Seperti judulnya buku ini membahas tentang pilihan yang harus diambil menyangkut nyawa pasien yang mendekati akhir hidupnya, entah itu karena brain trauma, Alzheimer, kanker stadium lanjut, sindrom Guillain-Barre, HIV/AIDS, atau berbagai penyakit berbahaya lainnya. Penyakit-penyakit tersebut yang pada akhirnya nanti akan membawa pengidapnya pada kematian. Misalnya pasien dengan brain trauma dimana dia dalam keadaan koma, kendati dia selamat, namun otaknya tidak mungkin lagi berfungsi. Atau pasien kanker stadium lanjut yang jika keadaannya sudah sangat parah nantinya hanya akan bisa berbaring dan tidak sadar. Kalau sudah begini, apakah yang akan dilakukan oleh keluarga pasien? Mempertahankan pasien semaksimal mungkin dengan membuatnya tetap hidup atau memilih untuk tidak melihat pasien menderita dan mengikhlaskan pasien pergi?

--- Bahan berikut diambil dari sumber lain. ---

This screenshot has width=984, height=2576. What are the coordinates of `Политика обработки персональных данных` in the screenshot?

Apapun pilihan yang dipilih oleh keluarga pasien–karena pasien sudah tidak bisa lagi berbicara untuk menentukan pilihannya sendiri–seyogyanya harus dipertimbangkan masak-masak. Ada banyak hal yang harus diperhatikan. Diantaranya kesehatan mental pasien itu sendiri. Jika pasien meminta kematiannya dipercepat, harus dipertanyakan permintaannya itu apakah betul-betul dia menginginkannya atau jangan-jangan kesehatan mentalnya terganggu? Kemudian, bagaimana kesepakatan keluarga. Jangan sampai ada perdebatan yang nantinya malah menyiksa pasien. Lalu, pandangan agama dan spiritual terhadap penyakit yang mengancam nyawa, di saat pasien sedang sekarat, dan kematian. Terakhir, bagaimana budaya dan keragaman individu dalam melihat end-of-life.

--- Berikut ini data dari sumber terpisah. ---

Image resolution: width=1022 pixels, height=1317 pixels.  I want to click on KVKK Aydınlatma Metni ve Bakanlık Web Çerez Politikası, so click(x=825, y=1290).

Akan sangat membantu jika di saat pasien masih sadar dan masih punya kemampuan untuk mengambil keputusan telah membicarakan soal penyakitnya, implikasi penyakitnya, kemungkinan terburuk dari penyakitnya, dan apa yang harus dilakukan oleh keluarga jika nanti kemungkinan terburuk itu datang. Oleh karena itu, di sini sangat diperlukan untuk terus berdiskusi secara intensif dengan dokter yang merawat. Jangan takut untuk menanyakan apa kemungkinan terburuk dari penyakit yang diderita. Tanyakan saran medis dari dokter. Tanyakan semuanya sedetil mungkin, sampai hal yang paling kecil sekalipun. Semuanya ini bertujuan agar nantinya memudahkan pengambilan keputusan near end-of-life si pasien.